Case in point: three (3!!) weeks ago I got my period. Really? At two months away from turning 70? Something clearly is not right in the uterine universe. When I went to see my doc, the assistant asked me with a wicked grin, "So, how does it feel to be 17 again?" "It sucks!" I snapped, trying not to appear too PMSish. I had forgotten the business of having a period, but I had not forgotten how to be cranky.
Back home, after a session with Tylenol and a heating pad (is this TMI?), I went to my favorite online shopping site with 1-click ordering. "Hmmm," I mused, "what goodies match this particular horribleness?" I roamed around various departments, looking at religious medals, cheap silver-imitation jewelry, too-expensive Pendleton wool coats, and then--ah!--lacy underwear. My finger trembled, then sprang into action; when I was done, I had bought 5 pairs of beautiful, lacy underwear which went a long way towards salving my wounded and sometimes worried psyche.

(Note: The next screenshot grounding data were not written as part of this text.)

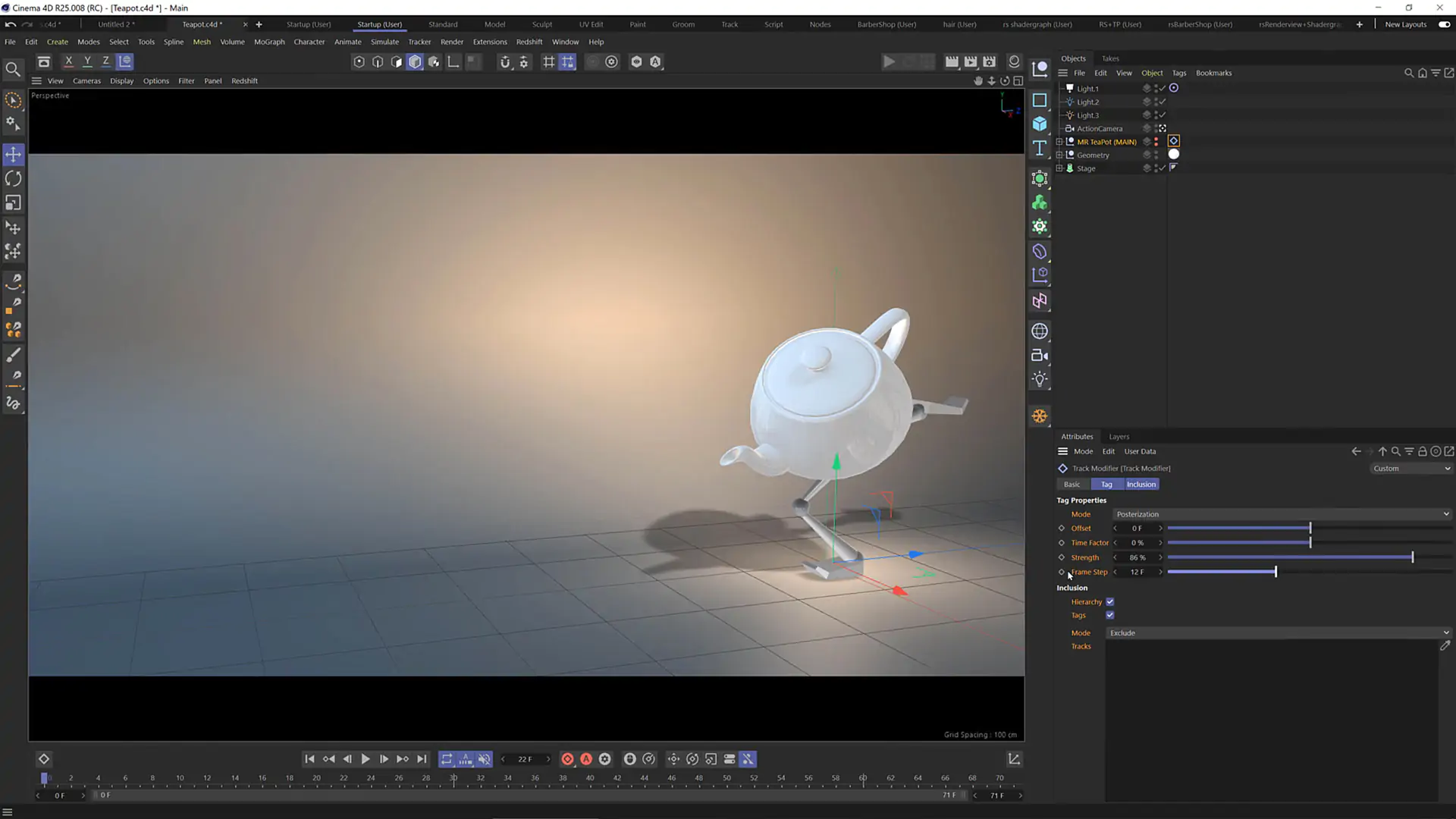The image size is (1456, 819).
Task: Switch to the Takes tab
Action: tap(1110, 58)
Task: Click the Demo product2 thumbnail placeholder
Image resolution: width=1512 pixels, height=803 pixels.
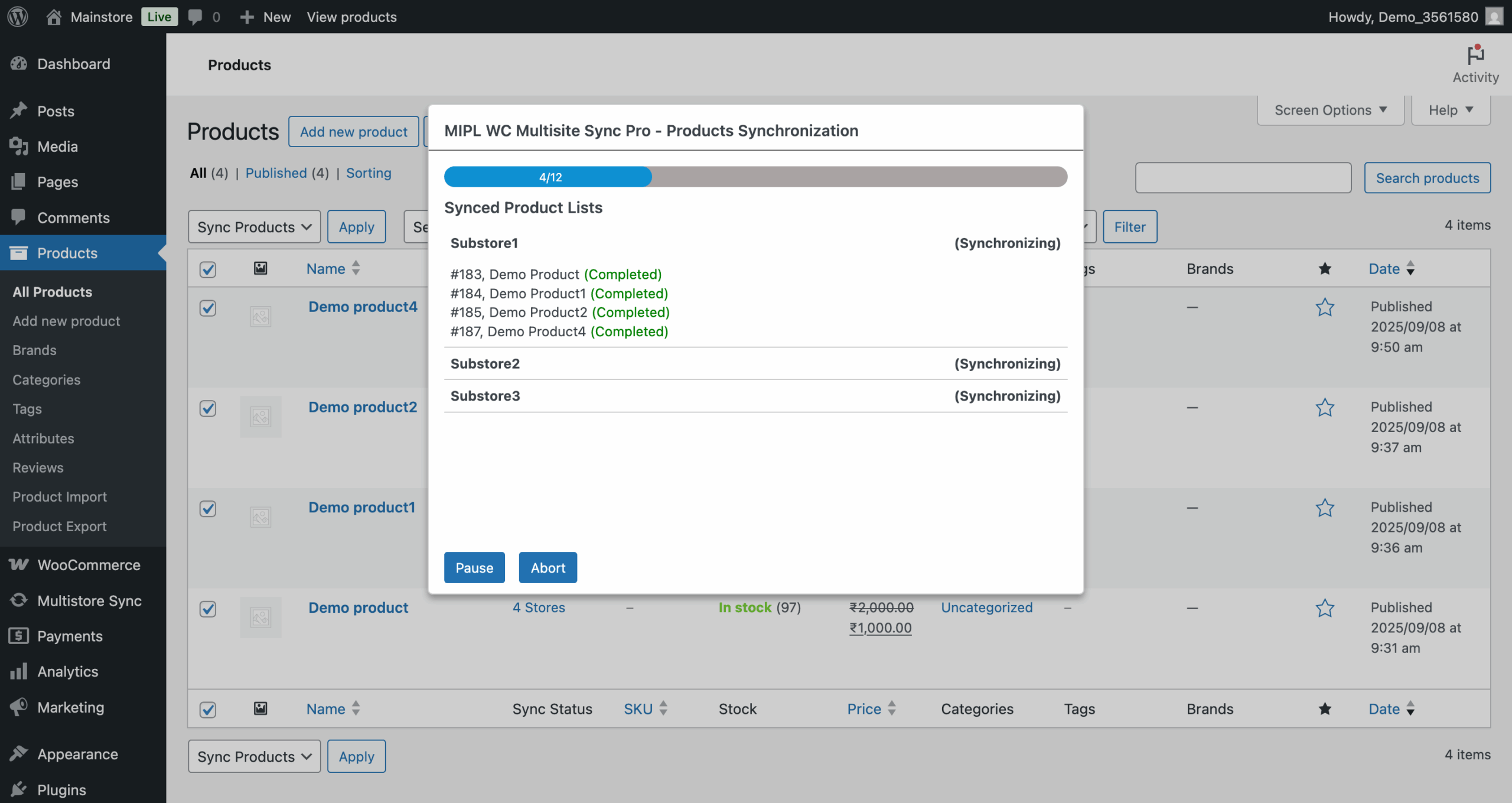Action: [x=260, y=417]
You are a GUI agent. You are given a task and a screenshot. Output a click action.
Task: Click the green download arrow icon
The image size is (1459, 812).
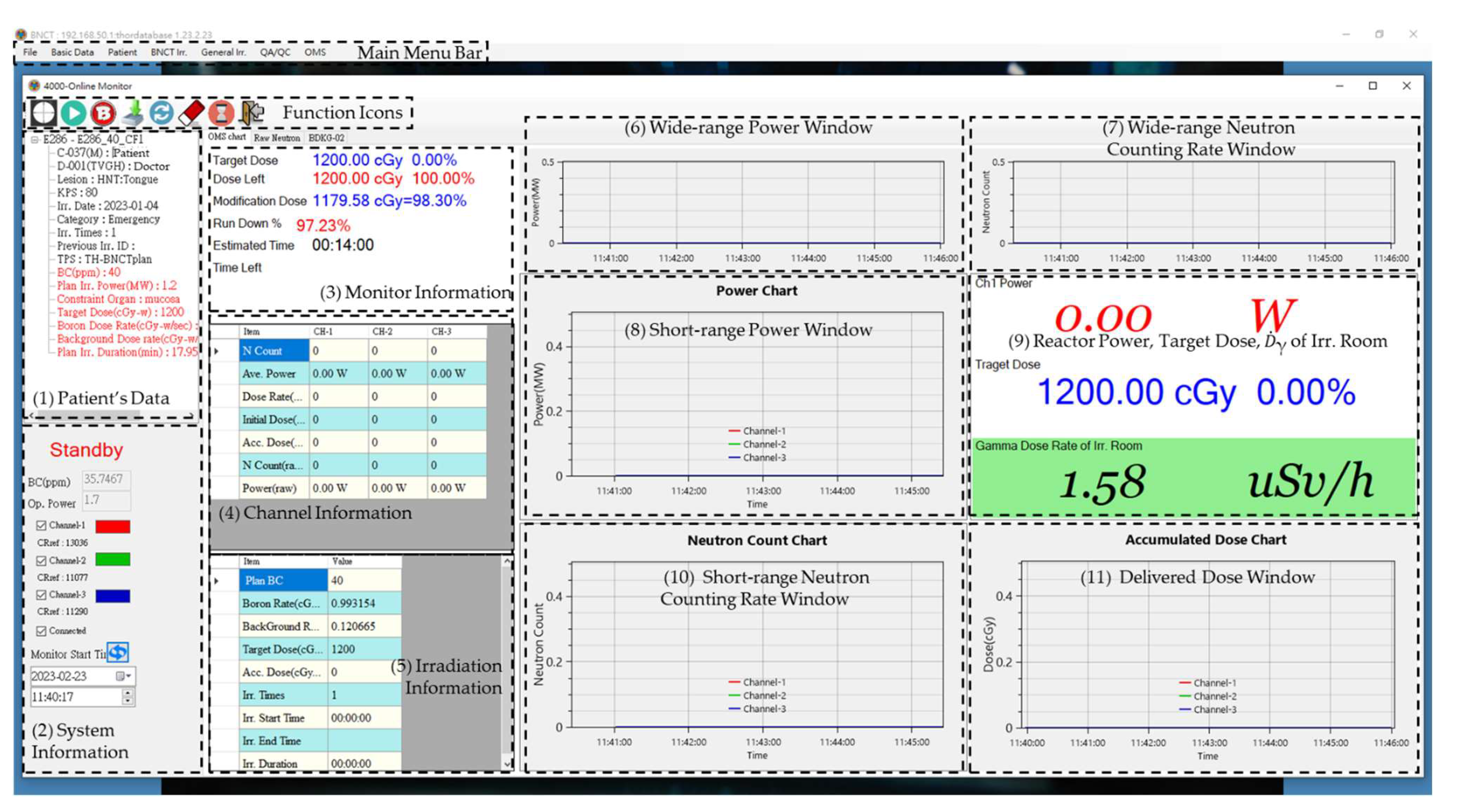click(x=134, y=113)
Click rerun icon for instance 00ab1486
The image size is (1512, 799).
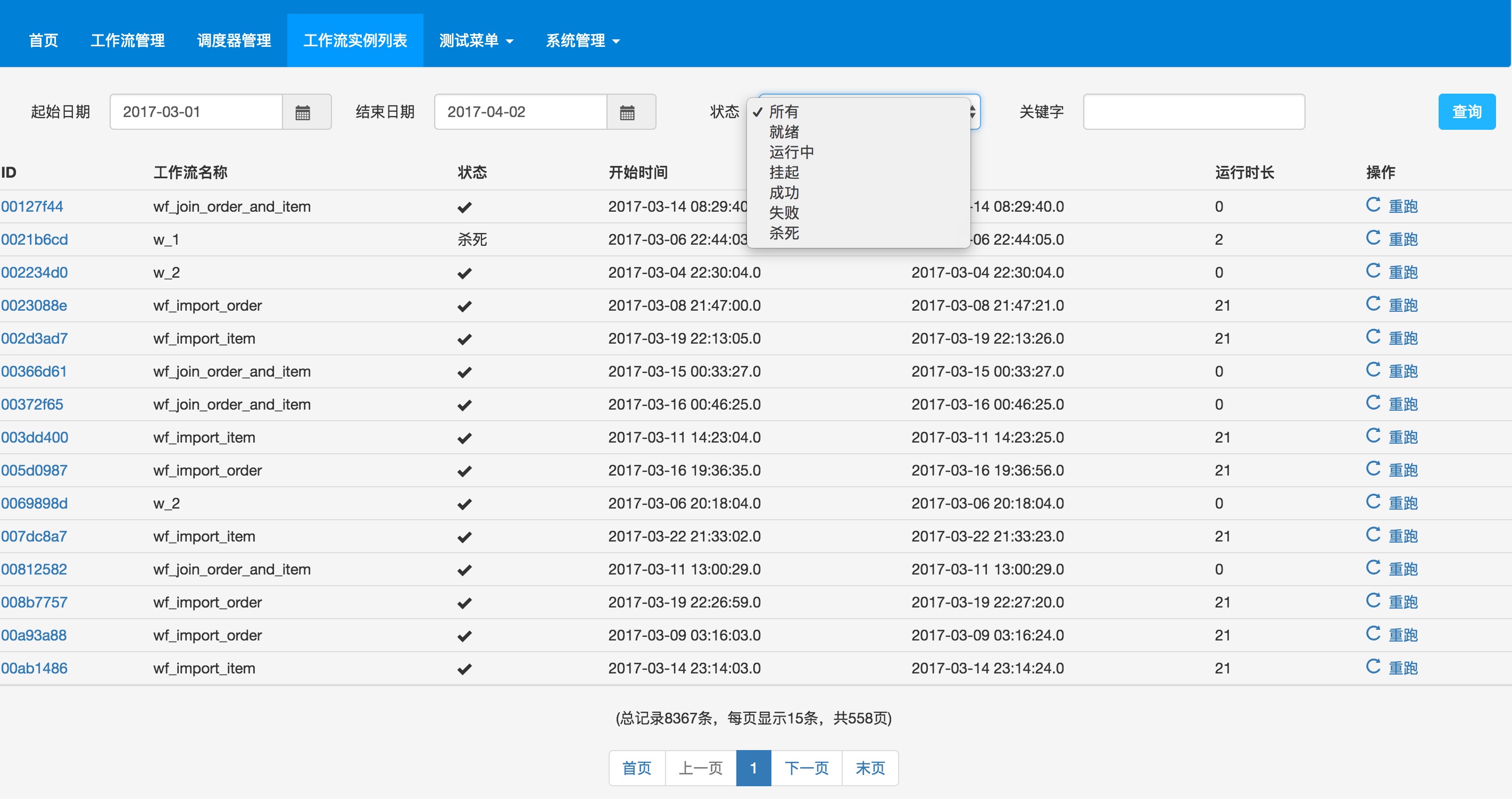pos(1373,667)
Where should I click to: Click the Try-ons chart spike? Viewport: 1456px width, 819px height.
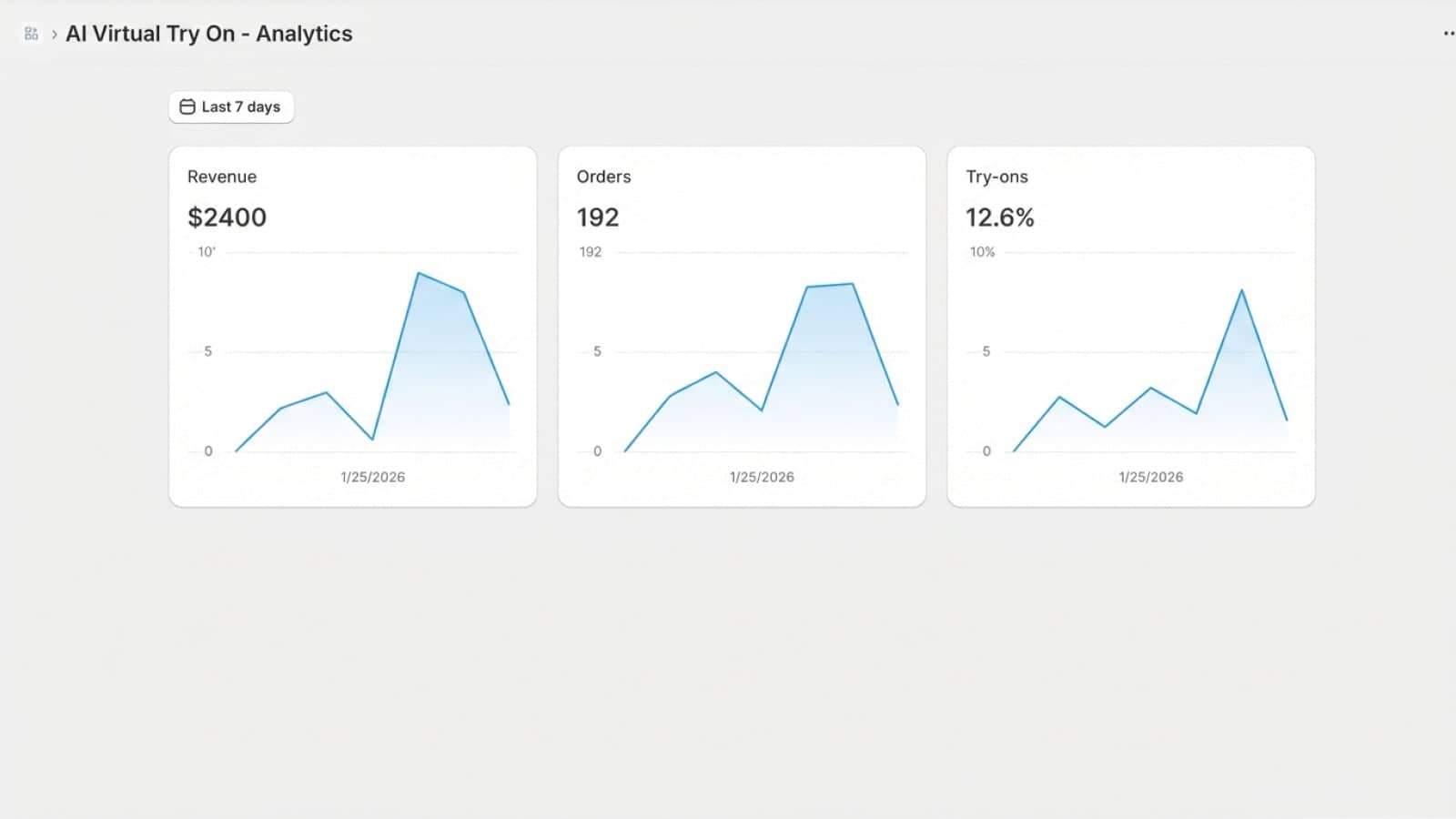click(1243, 289)
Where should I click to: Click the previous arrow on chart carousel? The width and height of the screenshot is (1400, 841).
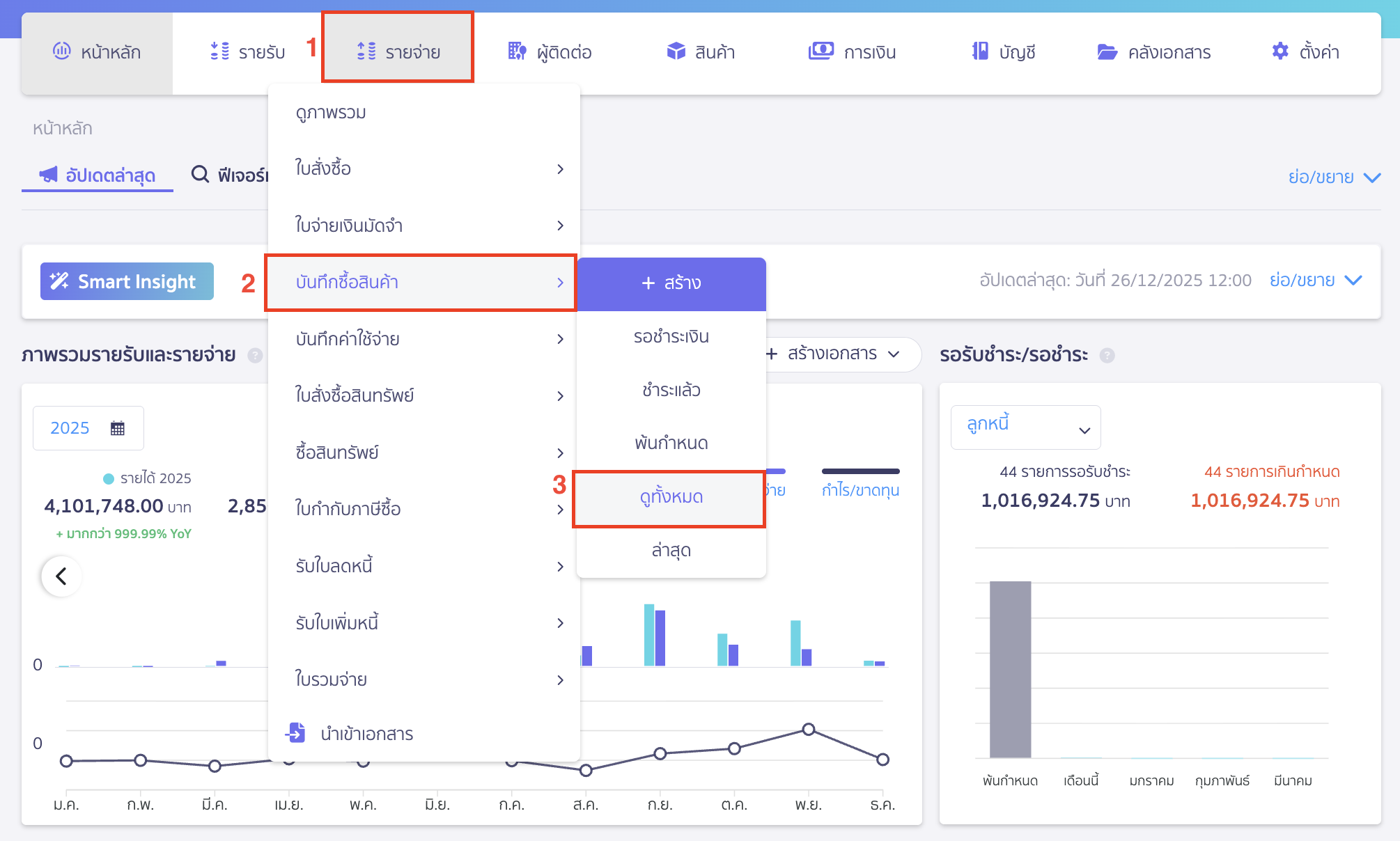[x=61, y=576]
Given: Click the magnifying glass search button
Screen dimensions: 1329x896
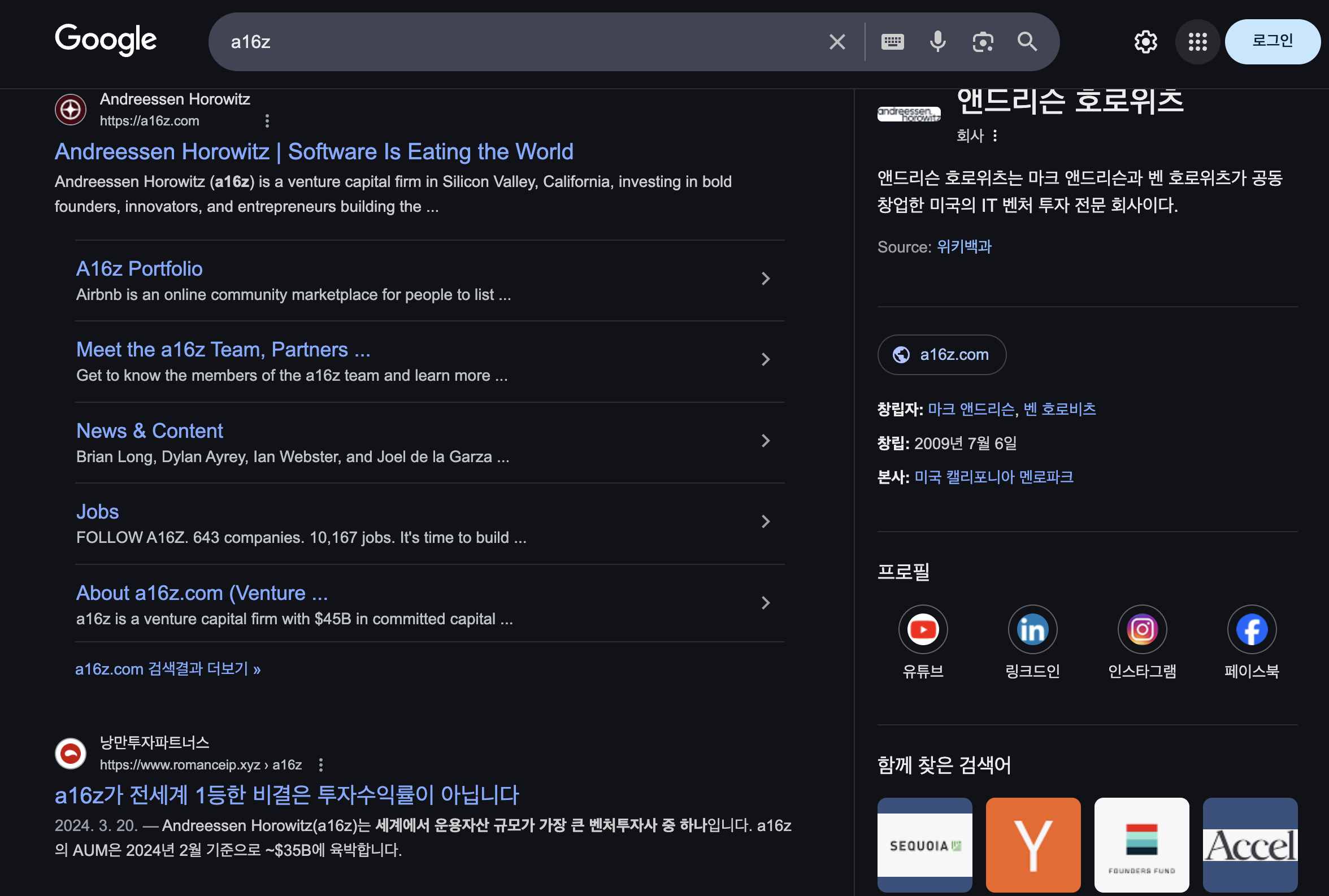Looking at the screenshot, I should coord(1027,42).
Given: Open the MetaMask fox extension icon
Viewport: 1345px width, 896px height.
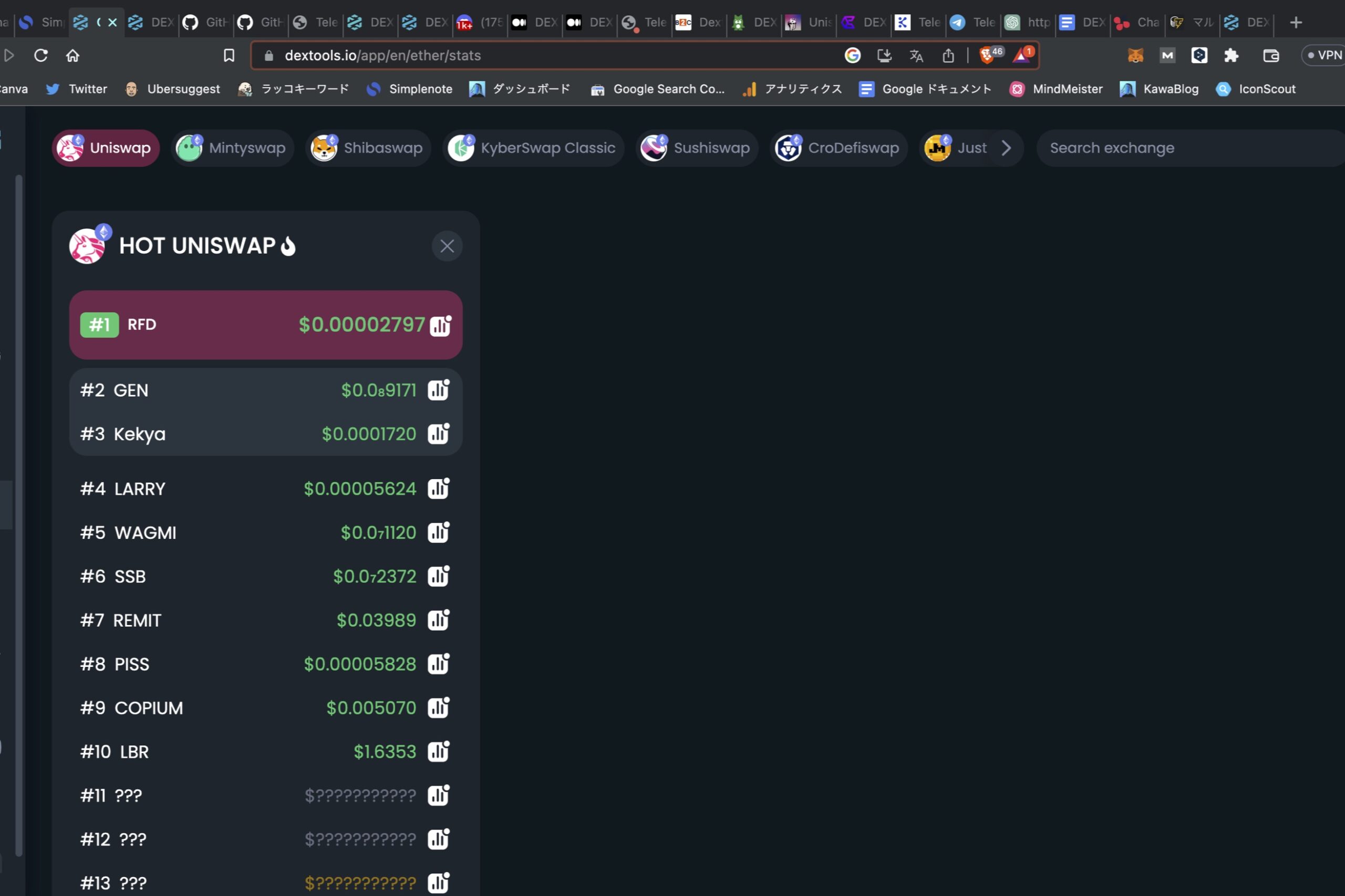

Now, I know that I am privileged, have health-care, do not live in Syria or Baltimore, and am blessed with gifts, love, and luck. But I think it is good to write a semi-humorous essay about how to take care of some of life's sharp bits. To go back to my cousin: she has a relative who in the evil-relative department probably scores in the high 10,000. In a just world she would wind up naked, stuck in the ice in Dante's 7th-circle of hell with no hope of a G & T or an Ativan. This cousin, when coming off a boxing match with said relative, also goes to Amazon, or Marshall's, or T.J.'s, returning with soft, cozy sweaters or soft, cozy pajamas in shades of purple and green plaid. This has some significance which I haven't worked out yet.
Let's get more creative here: My husband finds that ordering new technology helps ease some of life's harder parts. My son and daughter-in-law, as marathon runners (this weekend in D.C.!) are always in need of expensive running shoes, wicking shirts, and other bits of specialized clothing. I bet these help with some of the more tricky passages in their lives. One of the members of my Writers' Group likes shopping for shoes when things get rough. But then, she likes shopping for shoes no matter the psychic weather.
I do not mean to suggest that buying things automatically takes care of our wounds; there are surely other things and spiritual practices which help us walk over the rutted bits in the road, such as--Centering Prayer, singing Taize in the shower, holding hands with a loved one, playing Audrey Assad and singing along with her, and praying on one's knees. You have your own ways of dealing with stress, but when your pocketbook can afford it, and you have already donated money to help the Syrian refugees, maybe a tour around a favorite shopping site can help you get through a tough day. Just remember to match up the goods you buy with the wound you've suffered.